Dowiedz Się O Swojej Liczbie Aniołów

Mogę być introwertykiem, ale nie potrzebuję, żebyś wyciągał mnie z mojej skorupy

Jestem introwertykiem i doskonale czuję się w swojej skorupie. Nie potrzebuję, żebyś próbował mnie z tego wyciągnąć. Czuję się komfortowo będąc tym, kim jestem, i nie potrzebuję twojej pomocy, aby to zmienić.


Introwertycy mogą być trochę trudni do zrozumienia, jeśli nie podzielasz naszych zwyczajów. Lubimy własne towarzystwo, łatwo się męczymy nadmiarem zewnętrznych bodźców i wolimy prowadzić spokojne, nieco samotne życie. Nie jesteśmy nieśmiali i zdecydowanie nie potrzebujemy nikogo, kto „wydobędzie nas z naszych muszli” — jesteśmy w porządku tacy, jacy jesteśmy.

Czy wyglądamy jak żółwie?

Mamy dość słuchania, jak ludzie mówią nam, że pomogą nam wydobyć się z naszych muszli. Wszyscy spojrzeliśmy w lustro i jesteśmy prawie pewni, że nie wyglądamy jak żółwie. Nie mamy muszli - mamy życia i po prostu są inne niż twoje.

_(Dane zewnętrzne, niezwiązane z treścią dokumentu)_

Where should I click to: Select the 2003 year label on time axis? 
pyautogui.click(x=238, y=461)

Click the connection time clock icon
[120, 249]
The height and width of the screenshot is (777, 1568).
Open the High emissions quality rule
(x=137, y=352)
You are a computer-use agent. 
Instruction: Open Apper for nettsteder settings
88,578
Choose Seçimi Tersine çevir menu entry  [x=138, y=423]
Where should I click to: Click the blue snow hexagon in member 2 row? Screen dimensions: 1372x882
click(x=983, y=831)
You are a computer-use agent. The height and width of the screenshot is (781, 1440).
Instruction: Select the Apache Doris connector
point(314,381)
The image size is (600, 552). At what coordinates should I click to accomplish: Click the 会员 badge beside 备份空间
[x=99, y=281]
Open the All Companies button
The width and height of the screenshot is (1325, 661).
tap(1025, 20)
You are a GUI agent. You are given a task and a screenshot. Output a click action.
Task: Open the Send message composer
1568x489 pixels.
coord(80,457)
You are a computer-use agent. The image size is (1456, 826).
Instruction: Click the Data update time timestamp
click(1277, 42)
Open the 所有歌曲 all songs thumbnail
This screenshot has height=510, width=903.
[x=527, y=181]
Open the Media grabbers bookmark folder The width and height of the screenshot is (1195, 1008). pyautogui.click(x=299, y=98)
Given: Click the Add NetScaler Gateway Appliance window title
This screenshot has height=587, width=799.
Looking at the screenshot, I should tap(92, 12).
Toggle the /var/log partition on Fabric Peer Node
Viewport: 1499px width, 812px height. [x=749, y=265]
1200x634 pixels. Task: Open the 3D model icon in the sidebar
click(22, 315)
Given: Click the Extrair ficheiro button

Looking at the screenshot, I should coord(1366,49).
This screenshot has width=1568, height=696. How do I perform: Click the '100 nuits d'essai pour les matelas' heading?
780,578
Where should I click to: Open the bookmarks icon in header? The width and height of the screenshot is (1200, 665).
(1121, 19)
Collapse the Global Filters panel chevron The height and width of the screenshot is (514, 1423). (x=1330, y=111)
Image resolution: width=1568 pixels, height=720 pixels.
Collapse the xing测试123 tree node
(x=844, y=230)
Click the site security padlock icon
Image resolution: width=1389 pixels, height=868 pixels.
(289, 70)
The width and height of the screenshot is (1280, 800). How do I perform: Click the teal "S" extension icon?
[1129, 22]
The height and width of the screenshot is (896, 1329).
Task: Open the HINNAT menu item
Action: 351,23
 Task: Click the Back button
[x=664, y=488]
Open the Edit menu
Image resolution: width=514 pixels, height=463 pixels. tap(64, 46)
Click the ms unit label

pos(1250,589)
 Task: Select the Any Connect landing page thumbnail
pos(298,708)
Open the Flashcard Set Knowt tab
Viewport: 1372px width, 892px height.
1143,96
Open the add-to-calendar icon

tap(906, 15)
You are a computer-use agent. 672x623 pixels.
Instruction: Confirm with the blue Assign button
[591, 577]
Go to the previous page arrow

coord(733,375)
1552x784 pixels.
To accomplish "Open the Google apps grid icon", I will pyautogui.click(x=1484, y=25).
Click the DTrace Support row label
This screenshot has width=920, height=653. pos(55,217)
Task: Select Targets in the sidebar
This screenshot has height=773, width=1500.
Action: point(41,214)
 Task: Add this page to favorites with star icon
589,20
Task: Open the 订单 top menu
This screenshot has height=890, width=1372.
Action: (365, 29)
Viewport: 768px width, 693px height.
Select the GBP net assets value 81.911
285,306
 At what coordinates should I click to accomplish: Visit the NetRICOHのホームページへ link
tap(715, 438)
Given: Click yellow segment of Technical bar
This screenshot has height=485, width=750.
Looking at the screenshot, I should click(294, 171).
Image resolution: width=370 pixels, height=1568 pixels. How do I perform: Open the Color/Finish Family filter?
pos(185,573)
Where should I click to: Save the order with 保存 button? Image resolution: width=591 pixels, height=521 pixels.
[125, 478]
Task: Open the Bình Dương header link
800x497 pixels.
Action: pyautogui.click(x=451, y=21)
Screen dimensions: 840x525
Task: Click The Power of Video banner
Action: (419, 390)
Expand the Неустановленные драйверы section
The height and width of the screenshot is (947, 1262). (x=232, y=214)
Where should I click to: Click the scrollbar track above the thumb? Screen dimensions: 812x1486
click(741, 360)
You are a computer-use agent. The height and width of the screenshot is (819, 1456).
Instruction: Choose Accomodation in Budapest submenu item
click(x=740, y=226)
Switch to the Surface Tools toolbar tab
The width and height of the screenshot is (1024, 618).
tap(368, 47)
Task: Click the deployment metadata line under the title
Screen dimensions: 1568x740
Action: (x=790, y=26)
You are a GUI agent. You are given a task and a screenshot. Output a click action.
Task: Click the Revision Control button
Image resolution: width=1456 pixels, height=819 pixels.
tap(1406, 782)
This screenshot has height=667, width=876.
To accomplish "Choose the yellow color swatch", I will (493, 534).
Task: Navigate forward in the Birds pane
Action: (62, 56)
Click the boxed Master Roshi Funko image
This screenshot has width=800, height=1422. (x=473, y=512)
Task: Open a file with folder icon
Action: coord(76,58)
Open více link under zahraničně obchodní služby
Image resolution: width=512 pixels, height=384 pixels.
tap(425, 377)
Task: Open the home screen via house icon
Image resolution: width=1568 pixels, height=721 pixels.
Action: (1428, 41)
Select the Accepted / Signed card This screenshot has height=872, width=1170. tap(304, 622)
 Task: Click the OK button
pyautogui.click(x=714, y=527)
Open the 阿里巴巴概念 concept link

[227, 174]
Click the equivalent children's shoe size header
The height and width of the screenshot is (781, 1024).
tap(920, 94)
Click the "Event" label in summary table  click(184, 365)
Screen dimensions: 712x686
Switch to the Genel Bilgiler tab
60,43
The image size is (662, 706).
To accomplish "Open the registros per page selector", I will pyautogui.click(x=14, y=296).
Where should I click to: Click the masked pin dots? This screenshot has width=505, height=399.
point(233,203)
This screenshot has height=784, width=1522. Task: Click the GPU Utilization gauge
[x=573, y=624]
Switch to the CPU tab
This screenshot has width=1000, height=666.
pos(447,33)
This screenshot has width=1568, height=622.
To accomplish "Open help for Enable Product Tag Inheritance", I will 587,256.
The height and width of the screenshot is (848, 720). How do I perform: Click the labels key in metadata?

Lubimy być introwertykami.

Zdaję sobie sprawę, że to nowatorska koncepcja, że ​​komuś może się podobać pomysł spędzenia nocy lub posiadania kilku bliskich przyjaciół zamiast kilkudziesięciu, ale właśnie tak się czujemy. Nie musimy ciągle wychodzić i udzielać się towarzysko, aby być szczęśliwym. Mamy mnóstwo hobby, satysfakcjonujących karier, a nawet chodzimy na randki. Tak, kochamy nasze życie.

Nie, nic nam nie jest.

Kiedy mówimy, że jesteśmy introwertykami, można by pomyśleć, że właśnie powiedzieliśmy ludziom, że mamy chorobę. Nagle ludzie patrzą na nas z litością, ale pieprzyć to. U nas wszystko w porządku — w rzeczywistości jesteśmy więcej niż w porządku. Były świetne! Nie musimy niczego zmieniać w sobie ani w naszym życiu, ponieważ są one niesamowite takie, jakie są.


Jesteśmy całkowicie zadowoleni z naszego życia towarzyskiego (lub jego braku).

Nie, nie wychodzimy tak często i nie lubimy przebywać w dużych grupach. Możesz nie lubić pizzy pepperoni, ale nie oceniamy cię. (Dobra, może trochę, bo kto nie lubi pizzy pepperoni?) To, że nie musimy przebywać z ludźmi 24 godziny na dobę, 7 dni w tygodniu, nie oznacza, że ​​nie mamy ekscytującego życia towarzyskiego. Noc z kilkoma bliskimi przyjaciółmi jest równie stymulująca jak wieczór w zatłoczonym klubie.

Tak, czasami trudniej nas zadowolić.

Wydaje się, że ekstrawertycy nie rozumieją, że lubimy prawdziwą rozmowę lub że poświęcamy trochę czasu na otwarcie się, zamiast podzielić się całą historią naszego życia na pierwszej randce. Chcemy głębszego związku, a jeśli to utrudnia nam zadowolenie, niech tak będzie.